* BEGIN Information given *

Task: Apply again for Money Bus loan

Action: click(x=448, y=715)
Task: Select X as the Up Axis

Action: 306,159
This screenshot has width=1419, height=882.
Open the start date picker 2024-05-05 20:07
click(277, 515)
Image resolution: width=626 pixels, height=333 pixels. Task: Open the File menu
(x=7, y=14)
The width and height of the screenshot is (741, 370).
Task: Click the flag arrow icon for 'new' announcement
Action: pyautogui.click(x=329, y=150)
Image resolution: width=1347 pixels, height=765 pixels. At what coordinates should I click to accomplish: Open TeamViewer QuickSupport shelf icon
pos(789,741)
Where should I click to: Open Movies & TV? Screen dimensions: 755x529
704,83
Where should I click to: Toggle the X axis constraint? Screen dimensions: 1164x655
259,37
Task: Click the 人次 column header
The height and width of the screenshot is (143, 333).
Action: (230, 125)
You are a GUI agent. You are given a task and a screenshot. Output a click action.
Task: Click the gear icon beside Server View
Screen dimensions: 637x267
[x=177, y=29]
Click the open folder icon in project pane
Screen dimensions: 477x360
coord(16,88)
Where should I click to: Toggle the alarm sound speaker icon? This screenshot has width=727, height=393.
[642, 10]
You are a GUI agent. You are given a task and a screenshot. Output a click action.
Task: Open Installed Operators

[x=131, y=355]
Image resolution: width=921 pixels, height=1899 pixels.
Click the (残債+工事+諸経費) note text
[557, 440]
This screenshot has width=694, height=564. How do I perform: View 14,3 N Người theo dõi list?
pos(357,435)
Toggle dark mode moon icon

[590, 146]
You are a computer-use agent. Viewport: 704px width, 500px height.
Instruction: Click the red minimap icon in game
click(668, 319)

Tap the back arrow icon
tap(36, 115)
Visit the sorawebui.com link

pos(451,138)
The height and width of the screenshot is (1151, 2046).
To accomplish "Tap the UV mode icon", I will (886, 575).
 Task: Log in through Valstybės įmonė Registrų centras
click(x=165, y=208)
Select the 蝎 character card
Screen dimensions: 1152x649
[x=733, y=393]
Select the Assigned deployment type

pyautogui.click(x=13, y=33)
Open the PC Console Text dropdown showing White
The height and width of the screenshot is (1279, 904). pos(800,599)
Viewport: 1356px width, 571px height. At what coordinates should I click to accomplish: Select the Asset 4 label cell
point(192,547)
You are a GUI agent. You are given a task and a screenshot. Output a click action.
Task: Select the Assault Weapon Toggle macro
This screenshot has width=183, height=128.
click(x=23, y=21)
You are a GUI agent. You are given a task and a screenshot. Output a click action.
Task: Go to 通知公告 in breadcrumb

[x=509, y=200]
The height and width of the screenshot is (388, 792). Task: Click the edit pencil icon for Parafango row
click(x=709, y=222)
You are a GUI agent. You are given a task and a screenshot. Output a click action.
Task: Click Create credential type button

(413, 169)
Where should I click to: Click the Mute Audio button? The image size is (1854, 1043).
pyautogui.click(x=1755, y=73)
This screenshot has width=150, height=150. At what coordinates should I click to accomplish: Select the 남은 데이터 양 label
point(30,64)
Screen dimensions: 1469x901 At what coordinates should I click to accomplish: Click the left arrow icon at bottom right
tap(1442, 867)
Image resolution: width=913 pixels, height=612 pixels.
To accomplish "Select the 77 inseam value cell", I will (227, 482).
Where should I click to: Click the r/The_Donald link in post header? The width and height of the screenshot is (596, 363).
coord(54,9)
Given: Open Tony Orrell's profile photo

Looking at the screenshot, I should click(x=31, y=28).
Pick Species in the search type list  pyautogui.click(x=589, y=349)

* END Information given *

● Required work
Return every line of the material above unchanged, in the same order.

● Exercise output
Task: Apply again for Money Bus loan

Action: click(x=448, y=715)
Task: Select X as the Up Axis

Action: 306,159
This screenshot has width=1419, height=882.
Open the start date picker 2024-05-05 20:07
click(277, 515)
Image resolution: width=626 pixels, height=333 pixels. Task: Open the File menu
(x=7, y=14)
The width and height of the screenshot is (741, 370).
Task: Click the flag arrow icon for 'new' announcement
Action: pyautogui.click(x=329, y=150)
Image resolution: width=1347 pixels, height=765 pixels. At what coordinates should I click to accomplish: Open TeamViewer QuickSupport shelf icon
pos(789,741)
Where should I click to: Open Movies & TV? Screen dimensions: 755x529
704,83
Where should I click to: Toggle the X axis constraint? Screen dimensions: 1164x655
259,37
Task: Click the 人次 column header
The height and width of the screenshot is (143, 333).
Action: (230, 125)
You are a GUI agent. You are given a task and a screenshot. Output a click action.
Task: Click the gear icon beside Server View
Screen dimensions: 637x267
[x=177, y=29]
Click the open folder icon in project pane
Screen dimensions: 477x360
coord(16,88)
Where should I click to: Toggle the alarm sound speaker icon? This screenshot has width=727, height=393.
[642, 10]
You are a GUI agent. You are given a task and a screenshot. Output a click action.
Task: Open Installed Operators

[x=131, y=355]
Image resolution: width=921 pixels, height=1899 pixels.
Click the (残債+工事+諸経費) note text
[557, 440]
This screenshot has width=694, height=564. How do I perform: View 14,3 N Người theo dõi list?
pos(357,435)
Toggle dark mode moon icon

[590, 146]
You are a computer-use agent. Viewport: 704px width, 500px height.
Instruction: Click the red minimap icon in game
click(668, 319)

Tap the back arrow icon
tap(36, 115)
Visit the sorawebui.com link

pos(451,138)
The height and width of the screenshot is (1151, 2046).
To accomplish "Tap the UV mode icon", I will (886, 575).
 Task: Log in through Valstybės įmonė Registrų centras
click(x=165, y=208)
Select the 蝎 character card
Screen dimensions: 1152x649
[x=733, y=393]
Select the Assigned deployment type

pyautogui.click(x=13, y=33)
Open the PC Console Text dropdown showing White
The height and width of the screenshot is (1279, 904). pos(800,599)
Viewport: 1356px width, 571px height. At what coordinates should I click to accomplish: Select the Asset 4 label cell
point(192,547)
You are a GUI agent. You are given a task and a screenshot. Output a click action.
Task: Select the Assault Weapon Toggle macro
This screenshot has width=183, height=128.
click(x=23, y=21)
You are a GUI agent. You are given a task and a screenshot. Output a click action.
Task: Go to 通知公告 in breadcrumb

[x=509, y=200]
The height and width of the screenshot is (388, 792). Task: Click the edit pencil icon for Parafango row
click(x=709, y=222)
You are a GUI agent. You are given a task and a screenshot. Output a click action.
Task: Click Create credential type button

(413, 169)
Where should I click to: Click the Mute Audio button? The image size is (1854, 1043).
pyautogui.click(x=1755, y=73)
This screenshot has width=150, height=150. At what coordinates should I click to accomplish: Select the 남은 데이터 양 label
point(30,64)
Screen dimensions: 1469x901 At what coordinates should I click to accomplish: Click the left arrow icon at bottom right
tap(1442, 867)
Image resolution: width=913 pixels, height=612 pixels.
To accomplish "Select the 77 inseam value cell", I will (227, 482).
Where should I click to: Click the r/The_Donald link in post header? The width and height of the screenshot is (596, 363).
coord(54,9)
Given: Open Tony Orrell's profile photo

Looking at the screenshot, I should click(x=31, y=28).
Pick Species in the search type list  pyautogui.click(x=589, y=349)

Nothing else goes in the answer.